Your instructions
Extract the passage from the text about Marilyn Berger's journalism career, starting at "Newspaper career" and ending at "in New York.".

Text excerpt
Marilyn Berger Hewitt (born August 23, 1935), is an American broadcast and newspaper journalist and author. She worked for newspapers including The New York Times and The Washington Post, and hosted local television news programs in New York City.

Newspaper career
Berger worked as a foreign correspondent for Newsday on Long Island from 1965 to 1970. From there she moved on to The Washington Post, where she became a bit player in the Watergate Scandal. Berger reported that Richard Nixon White House staffer Ken Clawson had bragged to her about authoring the Canuck Letter, a forged letter to the editor of the Manchester Union Leader that played a large part in ending the campaign of Senator Edmund Muskie. She also reported on the Cold War arms race and China. She would later contribute to The New York Times.

Television
After leaving The Washington Post, Berger went to work for NBC News, where her duties included on-camera reporting at the 1976 Democratic and Republican National Conventions. She hosted the public television news program The Advocates, and was an anchor on the nightly news on public television station WNET in New York.

Data provided

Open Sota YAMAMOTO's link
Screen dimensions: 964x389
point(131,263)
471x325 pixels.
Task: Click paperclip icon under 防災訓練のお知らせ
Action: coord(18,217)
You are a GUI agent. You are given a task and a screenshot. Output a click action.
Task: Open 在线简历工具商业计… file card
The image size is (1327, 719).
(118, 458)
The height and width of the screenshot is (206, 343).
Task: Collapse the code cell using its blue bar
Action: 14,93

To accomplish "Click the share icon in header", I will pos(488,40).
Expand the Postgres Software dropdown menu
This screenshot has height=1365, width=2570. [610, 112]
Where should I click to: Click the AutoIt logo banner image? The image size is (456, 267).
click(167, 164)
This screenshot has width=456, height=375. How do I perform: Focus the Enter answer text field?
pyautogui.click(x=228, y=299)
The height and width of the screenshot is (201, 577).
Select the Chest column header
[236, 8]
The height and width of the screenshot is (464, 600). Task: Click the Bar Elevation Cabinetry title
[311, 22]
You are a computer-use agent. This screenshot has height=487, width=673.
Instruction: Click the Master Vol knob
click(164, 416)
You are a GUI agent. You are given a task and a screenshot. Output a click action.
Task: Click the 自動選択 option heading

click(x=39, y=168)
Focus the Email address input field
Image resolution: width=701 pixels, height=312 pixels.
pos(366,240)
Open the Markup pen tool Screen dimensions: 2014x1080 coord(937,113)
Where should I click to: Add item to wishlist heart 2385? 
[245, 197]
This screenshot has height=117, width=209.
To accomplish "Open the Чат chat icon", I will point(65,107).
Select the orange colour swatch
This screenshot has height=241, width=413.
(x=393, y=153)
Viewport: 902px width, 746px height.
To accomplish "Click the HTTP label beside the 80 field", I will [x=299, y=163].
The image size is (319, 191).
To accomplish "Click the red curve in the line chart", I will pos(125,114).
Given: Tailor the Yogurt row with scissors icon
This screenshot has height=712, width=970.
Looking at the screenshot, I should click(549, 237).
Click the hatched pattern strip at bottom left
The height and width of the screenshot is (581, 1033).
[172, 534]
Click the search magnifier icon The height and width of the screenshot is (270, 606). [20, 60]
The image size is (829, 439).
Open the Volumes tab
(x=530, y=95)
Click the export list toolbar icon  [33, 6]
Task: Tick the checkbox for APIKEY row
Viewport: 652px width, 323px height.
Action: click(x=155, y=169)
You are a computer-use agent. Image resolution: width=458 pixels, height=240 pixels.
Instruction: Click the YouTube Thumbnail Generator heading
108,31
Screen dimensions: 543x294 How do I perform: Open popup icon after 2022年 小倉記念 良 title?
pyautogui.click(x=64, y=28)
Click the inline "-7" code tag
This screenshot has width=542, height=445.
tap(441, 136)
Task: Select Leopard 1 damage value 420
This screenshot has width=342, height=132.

Expected answer
Newspaper career
Berger worked as a foreign correspondent for Newsday on Long Island from 1965 to 1970. From there she moved on to The Washington Post, where she became a bit player in the Watergate Scandal. Berger reported that Richard Nixon White House staffer Ken Clawson had bragged to her about authoring the Canuck Letter, a forged letter to the editor of the Manchester Union Leader that played a large part in ending the campaign of Senator Edmund Muskie. She also reported on the Cold War arms race and China. She would later contribute to The New York Times.

Television
After leaving The Washington Post, Berger went to work for NBC News, where her duties included on-camera reporting at the 1976 Democratic and Republican National Conventions. She hosted the public television news program The Advocates, and was an anchor on the nightly news on public television station WNET in New York.